Do you have sometimes pictures where the sky is all blown out and instead of blue you have only a white or gray sky? This doesn’t look very nice and makes your photos look more like a snapshot than a real photo.
My first try was to take an HDR photo. HDR stands for High Dynamic Range. Basically, you take multiple exposures of the same picture and merge them with a software like Photomatix to a single image. In most cases, this helps to preserve the sky. However, in my case, I was unlucky and had to fix the sky.
This method can be used on any picture. It doesn’t need to be an HDR image.
Depending on your photo, there is a quick, easy and fast way to fix overexposed sky in Adobe Lightroom.
The steps and settings below work mostly for me, but you might have to fine tune it to adapt it to your photo.
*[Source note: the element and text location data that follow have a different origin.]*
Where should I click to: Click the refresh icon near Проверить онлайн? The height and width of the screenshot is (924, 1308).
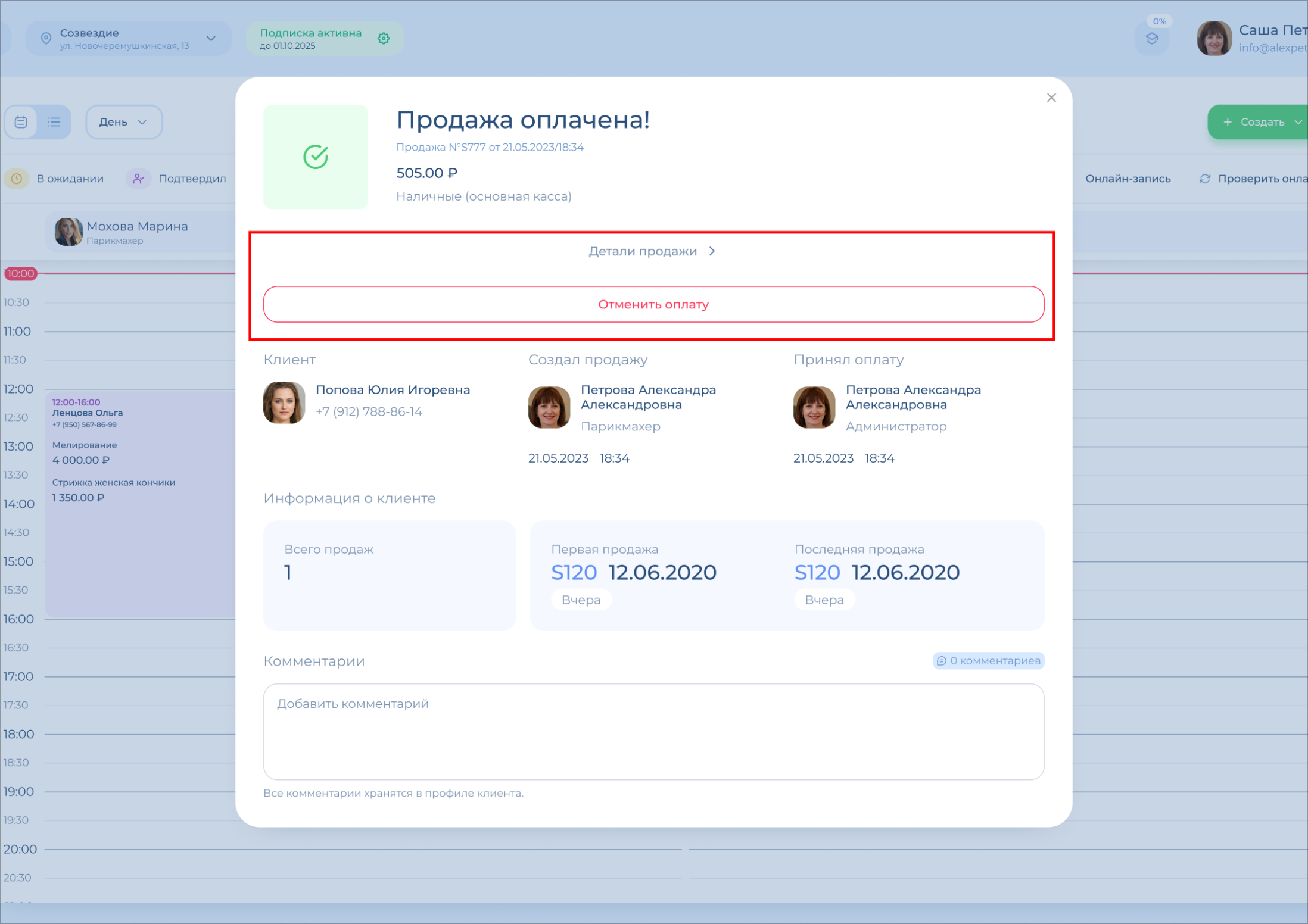pos(1204,179)

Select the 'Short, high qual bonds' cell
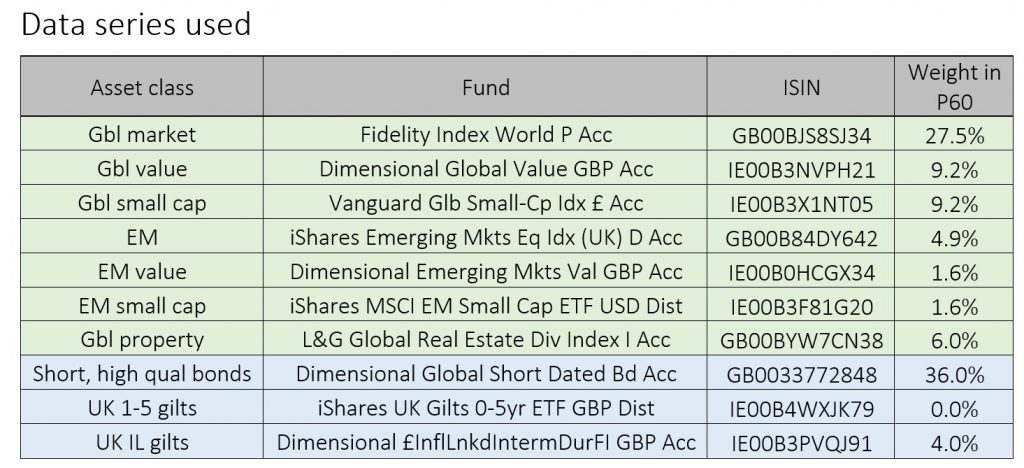pos(142,373)
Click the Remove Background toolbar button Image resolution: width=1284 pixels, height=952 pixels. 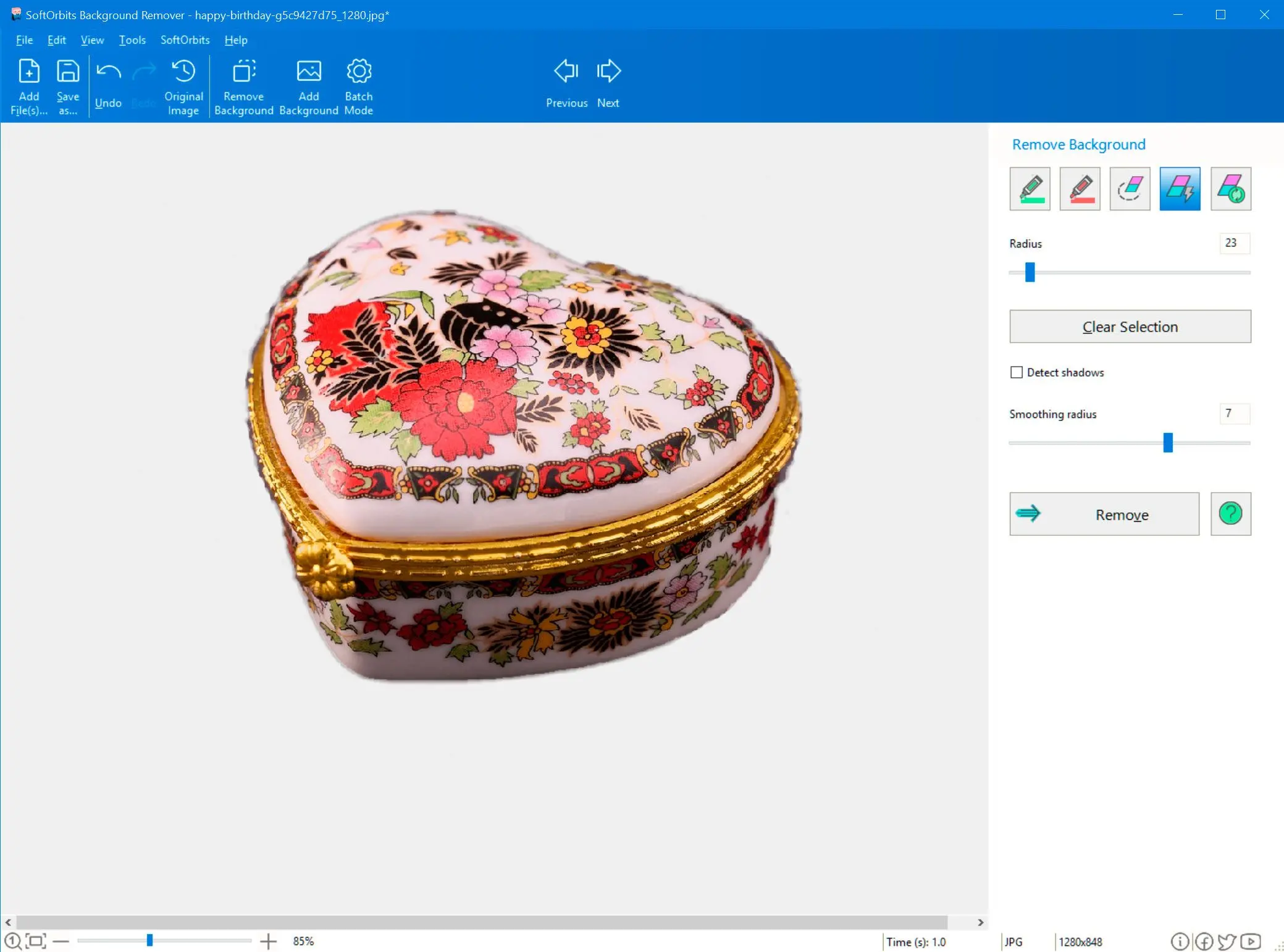click(243, 85)
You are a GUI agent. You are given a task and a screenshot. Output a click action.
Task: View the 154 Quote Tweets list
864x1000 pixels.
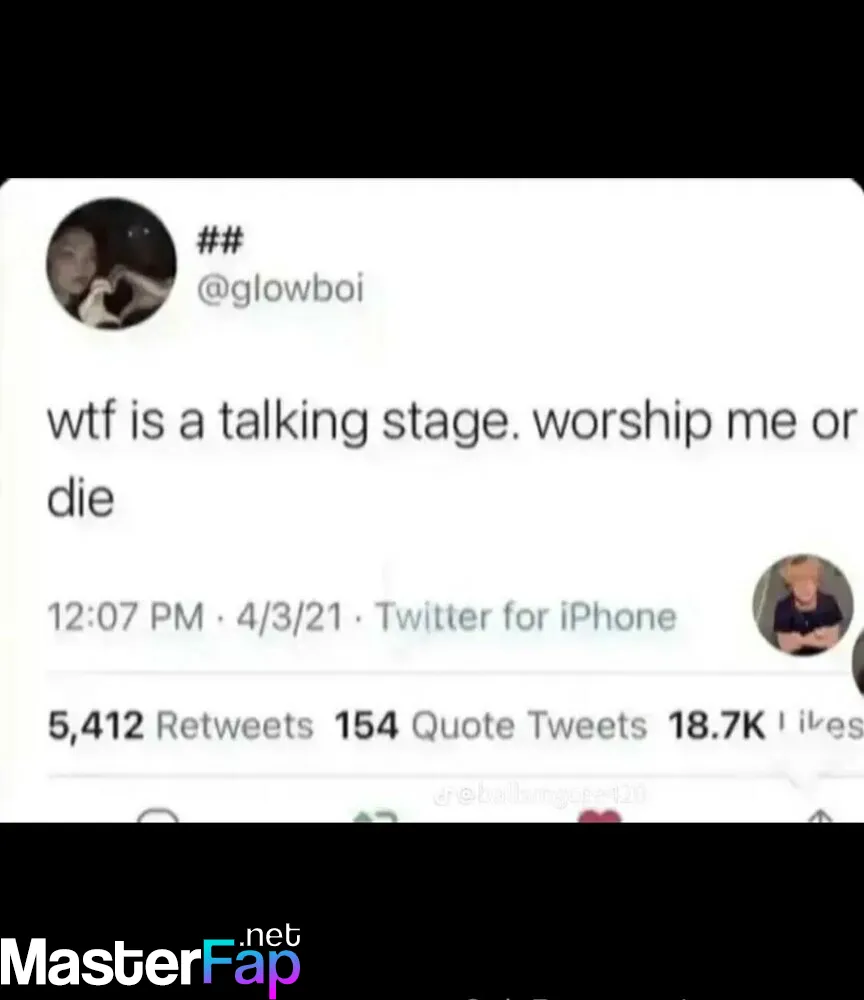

First, you want to select your brush tool in Lightroom (see marker #1 in the picture below)
Set your brush settings to the following settings. (see marker #3 in the picture below)
- Size: this really depends on how big your sky area is. You can change this throughout your process
- Feather: 100
- Flow: 51
- Enable Auto Mask
Now start painting the sky are with your brush (Marker 4). To see where you are painting, enable the overlay by pressing the “O” key on your keyboard. This will highlight the areas you painted with a red overlay.
Once you have painted all of your sky areas turn off your overlay by pressing “O” again and go to your white balance selector (Marker 2). Move the slider for Temp all the way to the left which gives you a blue color.
In most cases, this will give you pretty good results. However, if it’s not good enough for you, you can play with your Saturation slider to give it a deeper or lighter blue.
Try to play also with the Highlights and Exposure slider to fine tune your sky.
This fix is usually pretty quick and only takes a few seconds to apply it to an image.
In my sample, I have also edited the rest of the image in different ways to get the colors better for the rocks. I applied the above method only to the sky portion of the photo and used different settings for the rest of the image.